• Written problem: Output every line of the items below as a Markdown table with two columns, Row and Line, numbering the rows in order and leaving out blank lines.

*** Given data ***

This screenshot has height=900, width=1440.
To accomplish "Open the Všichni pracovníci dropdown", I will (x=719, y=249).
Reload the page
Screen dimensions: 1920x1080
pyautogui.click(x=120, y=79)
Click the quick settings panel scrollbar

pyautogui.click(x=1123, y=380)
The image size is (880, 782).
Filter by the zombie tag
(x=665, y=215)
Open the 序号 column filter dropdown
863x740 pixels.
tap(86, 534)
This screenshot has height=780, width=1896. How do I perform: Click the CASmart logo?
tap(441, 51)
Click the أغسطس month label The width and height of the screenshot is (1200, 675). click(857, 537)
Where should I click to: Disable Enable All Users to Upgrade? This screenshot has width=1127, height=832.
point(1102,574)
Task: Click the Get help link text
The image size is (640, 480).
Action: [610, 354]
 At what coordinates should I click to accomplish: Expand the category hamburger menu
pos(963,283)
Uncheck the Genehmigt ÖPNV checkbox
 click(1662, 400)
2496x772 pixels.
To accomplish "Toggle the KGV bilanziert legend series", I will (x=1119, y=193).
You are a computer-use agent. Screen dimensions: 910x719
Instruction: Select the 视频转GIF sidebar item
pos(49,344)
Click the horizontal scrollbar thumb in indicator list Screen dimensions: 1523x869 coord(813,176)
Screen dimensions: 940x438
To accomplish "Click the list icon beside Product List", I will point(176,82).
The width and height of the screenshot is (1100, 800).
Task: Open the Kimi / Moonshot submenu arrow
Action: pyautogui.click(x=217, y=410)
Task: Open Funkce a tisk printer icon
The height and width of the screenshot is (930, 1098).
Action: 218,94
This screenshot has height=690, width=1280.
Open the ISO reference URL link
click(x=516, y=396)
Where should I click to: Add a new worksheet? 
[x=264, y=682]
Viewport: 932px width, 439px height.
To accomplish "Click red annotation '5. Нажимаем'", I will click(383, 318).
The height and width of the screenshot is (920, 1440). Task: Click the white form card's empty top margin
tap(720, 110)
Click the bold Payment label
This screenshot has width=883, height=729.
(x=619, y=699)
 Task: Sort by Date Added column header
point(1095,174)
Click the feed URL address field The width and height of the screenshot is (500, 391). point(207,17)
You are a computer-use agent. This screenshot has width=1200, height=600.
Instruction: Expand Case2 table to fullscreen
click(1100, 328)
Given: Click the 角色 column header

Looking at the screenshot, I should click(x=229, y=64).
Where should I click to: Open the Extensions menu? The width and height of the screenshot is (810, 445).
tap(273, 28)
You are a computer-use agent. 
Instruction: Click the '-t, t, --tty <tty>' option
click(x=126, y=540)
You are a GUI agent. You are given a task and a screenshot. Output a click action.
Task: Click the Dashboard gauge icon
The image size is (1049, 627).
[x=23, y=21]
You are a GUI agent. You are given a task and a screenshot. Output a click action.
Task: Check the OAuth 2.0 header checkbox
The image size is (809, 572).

***

• Output for this task:
| Row | Line |
|---|---|
| 1 | This screenshot has height=900, width=1440. |
| 2 | To accomplish "Open the Všichni pracovníci dropdown", I will (x=719, y=249). |
| 3 | Reload the page |
| 4 | Screen dimensions: 1920x1080 |
| 5 | pyautogui.click(x=120, y=79) |
| 6 | Click the quick settings panel scrollbar |
| 7 | pyautogui.click(x=1123, y=380) |
| 8 | The image size is (880, 782). |
| 9 | Filter by the zombie tag |
| 10 | (x=665, y=215) |
| 11 | Open the 序号 column filter dropdown |
| 12 | 863x740 pixels. |
| 13 | tap(86, 534) |
| 14 | This screenshot has height=780, width=1896. How do I perform: Click the CASmart logo? |
| 15 | tap(441, 51) |
| 16 | Click the أغسطس month label The width and height of the screenshot is (1200, 675). click(857, 537) |
| 17 | Where should I click to: Disable Enable All Users to Upgrade? This screenshot has width=1127, height=832. |
| 18 | point(1102,574) |
| 19 | Task: Click the Get help link text |
| 20 | The image size is (640, 480). |
| 21 | Action: [610, 354] |
| 22 |  At what coordinates should I click to accomplish: Expand the category hamburger menu |
| 23 | pos(963,283) |
| 24 | Uncheck the Genehmigt ÖPNV checkbox |
| 25 |  click(1662, 400) |
| 26 | 2496x772 pixels. |
| 27 | To accomplish "Toggle the KGV bilanziert legend series", I will (x=1119, y=193). |
| 28 | You are a computer-use agent. Screen dimensions: 910x719 |
| 29 | Instruction: Select the 视频转GIF sidebar item |
| 30 | pos(49,344) |
| 31 | Click the horizontal scrollbar thumb in indicator list Screen dimensions: 1523x869 coord(813,176) |
| 32 | Screen dimensions: 940x438 |
| 33 | To accomplish "Click the list icon beside Product List", I will point(176,82). |
| 34 | The width and height of the screenshot is (1100, 800). |
| 35 | Task: Open the Kimi / Moonshot submenu arrow |
| 36 | Action: pyautogui.click(x=217, y=410) |
| 37 | Task: Open Funkce a tisk printer icon |
| 38 | The height and width of the screenshot is (930, 1098). |
| 39 | Action: 218,94 |
| 40 | This screenshot has height=690, width=1280. |
| 41 | Open the ISO reference URL link |
| 42 | click(x=516, y=396) |
| 43 | Where should I click to: Add a new worksheet?  |
| 44 | [x=264, y=682] |
| 45 | Viewport: 932px width, 439px height. |
| 46 | To accomplish "Click red annotation '5. Нажимаем'", I will click(383, 318). |
| 47 | The height and width of the screenshot is (920, 1440). Task: Click the white form card's empty top margin |
| 48 | tap(720, 110) |
| 49 | Click the bold Payment label |
| 50 | This screenshot has width=883, height=729. |
| 51 | (x=619, y=699) |
| 52 |  Task: Sort by Date Added column header |
| 53 | point(1095,174) |
| 54 | Click the feed URL address field The width and height of the screenshot is (500, 391). point(207,17) |
| 55 | You are a computer-use agent. This screenshot has width=1200, height=600. |
| 56 | Instruction: Expand Case2 table to fullscreen |
| 57 | click(1100, 328) |
| 58 | Given: Click the 角色 column header |
| 59 | Looking at the screenshot, I should click(x=229, y=64). |
| 60 | Where should I click to: Open the Extensions menu? The width and height of the screenshot is (810, 445). |
| 61 | tap(273, 28) |
| 62 | You are a computer-use agent.  |
| 63 | Instruction: Click the '-t, t, --tty <tty>' option |
| 64 | click(x=126, y=540) |
| 65 | You are a GUI agent. You are given a task and a screenshot. Output a click action. |
| 66 | Task: Click the Dashboard gauge icon |
| 67 | The image size is (1049, 627). |
| 68 | [x=23, y=21] |
| 69 | You are a GUI agent. You are given a task and a screenshot. Output a click action. |
| 70 | Task: Check the OAuth 2.0 header checkbox |
| 71 | The image size is (809, 572). |